> [CHALLENGE]: Put the records from the line with "769x464 pixels. Task: Click" to the line with "Action: 800,377" into a two-column CSV with the headers instruction and click, one row per record, each field quoted and any line breaks replaced by spaces.

+ + + + + + +

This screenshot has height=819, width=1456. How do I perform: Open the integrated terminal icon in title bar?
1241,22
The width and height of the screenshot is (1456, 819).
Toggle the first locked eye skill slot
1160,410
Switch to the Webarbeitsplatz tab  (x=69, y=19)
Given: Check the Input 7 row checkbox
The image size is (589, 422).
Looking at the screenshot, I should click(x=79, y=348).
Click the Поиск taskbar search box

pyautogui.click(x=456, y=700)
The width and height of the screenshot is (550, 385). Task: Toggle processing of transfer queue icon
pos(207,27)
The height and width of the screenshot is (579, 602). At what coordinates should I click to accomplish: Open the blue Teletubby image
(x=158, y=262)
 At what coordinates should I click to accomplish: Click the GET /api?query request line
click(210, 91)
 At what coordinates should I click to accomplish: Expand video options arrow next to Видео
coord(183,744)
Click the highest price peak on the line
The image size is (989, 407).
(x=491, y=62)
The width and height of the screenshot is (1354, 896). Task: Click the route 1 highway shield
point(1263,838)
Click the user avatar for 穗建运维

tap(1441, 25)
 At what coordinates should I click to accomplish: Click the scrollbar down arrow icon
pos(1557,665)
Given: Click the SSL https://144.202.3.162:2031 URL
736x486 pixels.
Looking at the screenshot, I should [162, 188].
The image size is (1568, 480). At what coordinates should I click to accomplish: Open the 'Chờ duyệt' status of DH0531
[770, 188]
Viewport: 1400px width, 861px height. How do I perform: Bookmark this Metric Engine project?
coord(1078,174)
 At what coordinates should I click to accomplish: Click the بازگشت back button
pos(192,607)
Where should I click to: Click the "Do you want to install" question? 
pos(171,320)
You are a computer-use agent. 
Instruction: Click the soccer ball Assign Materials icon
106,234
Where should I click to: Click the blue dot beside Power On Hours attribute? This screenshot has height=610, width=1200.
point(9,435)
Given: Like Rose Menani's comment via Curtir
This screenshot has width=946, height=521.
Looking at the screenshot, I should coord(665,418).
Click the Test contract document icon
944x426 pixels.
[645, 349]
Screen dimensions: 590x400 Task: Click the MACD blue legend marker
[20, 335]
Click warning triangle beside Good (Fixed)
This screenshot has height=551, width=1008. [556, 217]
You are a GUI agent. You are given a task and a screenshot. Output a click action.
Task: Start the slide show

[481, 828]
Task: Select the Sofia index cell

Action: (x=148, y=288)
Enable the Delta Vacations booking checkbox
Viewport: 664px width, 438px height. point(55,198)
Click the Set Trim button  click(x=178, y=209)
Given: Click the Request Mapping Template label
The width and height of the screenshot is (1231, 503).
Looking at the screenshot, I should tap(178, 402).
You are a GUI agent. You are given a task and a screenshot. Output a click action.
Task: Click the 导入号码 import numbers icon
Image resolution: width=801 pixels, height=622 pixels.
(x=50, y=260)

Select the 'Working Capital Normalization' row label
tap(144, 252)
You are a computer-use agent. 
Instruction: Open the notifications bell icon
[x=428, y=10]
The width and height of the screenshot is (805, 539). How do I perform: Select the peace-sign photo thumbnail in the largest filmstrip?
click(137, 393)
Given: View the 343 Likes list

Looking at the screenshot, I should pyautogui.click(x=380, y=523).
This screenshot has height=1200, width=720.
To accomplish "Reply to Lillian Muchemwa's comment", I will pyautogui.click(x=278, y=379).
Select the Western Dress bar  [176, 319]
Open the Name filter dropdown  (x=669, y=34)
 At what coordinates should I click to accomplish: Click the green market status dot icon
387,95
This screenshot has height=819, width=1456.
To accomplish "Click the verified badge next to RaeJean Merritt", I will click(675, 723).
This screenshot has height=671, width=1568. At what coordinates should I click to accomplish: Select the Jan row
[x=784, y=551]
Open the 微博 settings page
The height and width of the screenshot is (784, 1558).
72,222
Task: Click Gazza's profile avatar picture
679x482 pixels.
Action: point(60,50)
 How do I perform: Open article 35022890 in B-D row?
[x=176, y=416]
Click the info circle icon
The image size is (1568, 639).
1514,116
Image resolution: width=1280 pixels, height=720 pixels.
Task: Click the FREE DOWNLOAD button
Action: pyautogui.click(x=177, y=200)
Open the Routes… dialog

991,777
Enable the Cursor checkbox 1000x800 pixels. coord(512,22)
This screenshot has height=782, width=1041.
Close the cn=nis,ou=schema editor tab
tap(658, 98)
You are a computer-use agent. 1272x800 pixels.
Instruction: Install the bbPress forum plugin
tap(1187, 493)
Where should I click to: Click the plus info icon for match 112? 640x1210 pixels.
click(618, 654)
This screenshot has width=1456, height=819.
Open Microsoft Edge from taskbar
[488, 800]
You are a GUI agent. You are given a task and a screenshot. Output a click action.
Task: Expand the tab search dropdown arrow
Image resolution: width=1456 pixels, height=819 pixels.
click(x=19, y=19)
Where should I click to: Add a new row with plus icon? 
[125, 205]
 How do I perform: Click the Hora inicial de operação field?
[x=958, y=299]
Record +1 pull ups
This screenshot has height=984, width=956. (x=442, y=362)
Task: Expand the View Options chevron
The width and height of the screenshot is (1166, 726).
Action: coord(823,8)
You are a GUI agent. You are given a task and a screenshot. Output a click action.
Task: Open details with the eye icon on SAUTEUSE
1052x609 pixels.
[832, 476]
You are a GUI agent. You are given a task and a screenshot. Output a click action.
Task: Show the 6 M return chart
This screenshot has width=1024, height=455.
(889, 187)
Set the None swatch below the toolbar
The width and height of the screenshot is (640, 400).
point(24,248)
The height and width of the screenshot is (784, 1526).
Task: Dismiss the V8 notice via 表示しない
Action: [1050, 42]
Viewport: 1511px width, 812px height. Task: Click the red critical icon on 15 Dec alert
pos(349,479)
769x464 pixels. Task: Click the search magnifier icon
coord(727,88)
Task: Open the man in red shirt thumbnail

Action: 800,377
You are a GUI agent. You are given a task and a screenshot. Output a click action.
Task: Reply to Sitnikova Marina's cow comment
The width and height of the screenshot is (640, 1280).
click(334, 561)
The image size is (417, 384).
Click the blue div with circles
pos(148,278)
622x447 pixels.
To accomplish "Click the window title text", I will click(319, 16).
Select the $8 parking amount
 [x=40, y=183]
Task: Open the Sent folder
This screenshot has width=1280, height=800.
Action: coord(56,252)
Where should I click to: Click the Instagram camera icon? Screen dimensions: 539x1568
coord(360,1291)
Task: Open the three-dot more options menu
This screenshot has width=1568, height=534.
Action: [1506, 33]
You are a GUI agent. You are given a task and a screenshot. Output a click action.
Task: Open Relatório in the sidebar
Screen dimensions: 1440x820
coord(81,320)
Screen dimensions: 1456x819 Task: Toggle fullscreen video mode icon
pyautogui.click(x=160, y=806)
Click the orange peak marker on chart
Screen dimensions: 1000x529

+ + + + + + +

> [OUTPUT BELOW]:
instruction,click
"769x464 pixels. Task: Click the search magnifier icon","coord(727,88)"
"Task: Open the man in red shirt thumbnail","Action: 800,377"